No dia 29 de janeiro de 2004, um grupo de pessoas trans foi a Brasília para lançar para o Congresso Nacional a campanha Travesti e Respeito, em parceiro com o Ministério de Saúde, que promovia os direitos e o respeito às pessoas trans.

17 anos depois, nós falamos com Yasmin Vitória sobre o que o Dia da Visibilidade Trans significa para ela em 2021.


1. Fale um pouco sobre você e sua jornada que levou até onde está agora.

Como uma trans preta de origem periférica, acredito que a minha história e vivências sejam próximas de muitas outras pessoas que possuem os mesmos marcadores sociais que os meus, apesar de acreditar tambem que somos um grupo heterogêneo cujas experiências não são universais, mas próximas por conta de um sistema que oprime pessoas como nós. Filha de mãe solo e solteira, nunca passei por falta extrema de necessidades básicas, mesmo vindo da favela da zona sul de São Paulo e com poucos recursos e ainda sem ter referências na família que pudesse me espelhar daquilo que eu considerava “ser bem sucedido”. Então eu olhava para a minha realidade, de onde vim, e algumas pessoas que tinham os objetivos totalmente diferentes dos meus, e não conseguia me identificar com nada, apesar de ter nascido num lugar que me abraçou por 25 anos e onde cresci, mas que começou a ser hostil quando traços, trejeitos e personalidades femininas começara a aparecer. Então eu sempre pensei comigo: vou transformar minhas dificuldades em realidades. Cheguei até aqui por conta de quem fui, de onde estava, e de algumas molas propulsoras que me fizeram pular, mesmo com os ônus diários. Além da força interna, nos últimos anos, fui apoiada por muitos aliados e tive oportunidades para adentrar, crescer, desenvolver e me ascender, então foi um mix de esforços individuais com oportunidades.

2. O que o Dia de Visibilidade Trans significa para você este ano?

Significa um marco civilizatório da nossa existência. É importante termos uma data base, mas sobretudo celebrar diariamente a nossa vida através da ação empírica do verbo estar, permanecer, adentrar, penetrar, acessar, ascender e afins. Não existem coisas e pessoas sem nome. Por isso é importante datarmos conquistas, pessoas do movimento e lutas, pois existimos e nada pode ser em vão, principalmente para a gente que precisa vibrar a cada noite mais um dia por estarmos vivas, numa realidade brasileira assassina.

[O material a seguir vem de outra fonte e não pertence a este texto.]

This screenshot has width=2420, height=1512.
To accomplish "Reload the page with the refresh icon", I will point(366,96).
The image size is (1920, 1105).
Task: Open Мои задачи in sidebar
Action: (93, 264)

3. Qual é o avanço mais importante para você em relação à inclusão trans no local de trabalho brasileiro? Quais são os próximos passos para a comunidade trans no futuro?

O avanço mais importante é a possibilidade de existir nesses lugares que sempre foram renegados a nós. Existir, penetrar e se desenvolver. Ainda estamos muito aquém do justo e certo a ser feito, mas entendo que são babies steps. Particularmente, acredito que a luta é constante e além de falar sobre isso, as empresas precisam agir. Acho que talvez seja esse o maior desafio! Os discursos são importantes, mas não promovem movimentação e inclusão na prática. Não há uma cartilha para se incluir uma trans, a não ser a ação, respeito, intencionalidade e possibilidades de fazer essa profissional entrar e crescer nesses ambientes de trabalho de privilégios.

4. Qual conselho você daria a uma pessoa trans que tem dificuldades no local de trabalho por causa de sua identidade?

 É ônus e bônus! Não há receitas, fórmulas magicas ou palavras que possam amenizar as ocorrências das nossas vivencias. Então seja sagaz, persiga seus sonhos e objetivos e busque sim até conseguir. Sei que muitas de nós não tem acesso, mas esse limitador não pode ser um atraso nem muito menos um paralisador. Seja responsável pelo sucesso do seu futuro e não ha problema em começar de baixo, como já foi o meu caso. E claro, busque empresas que tenha valores iguais ou parecidos com os seus e o que você acredita, pois tem coisas na vida que a gente não perde, mas se livra.

Yasmin Vitória é heterossexual, transgênero e negra. É administradora, speaker e ativista transgênero e hoje trabalha na área de Customer Sucess na Salesforce.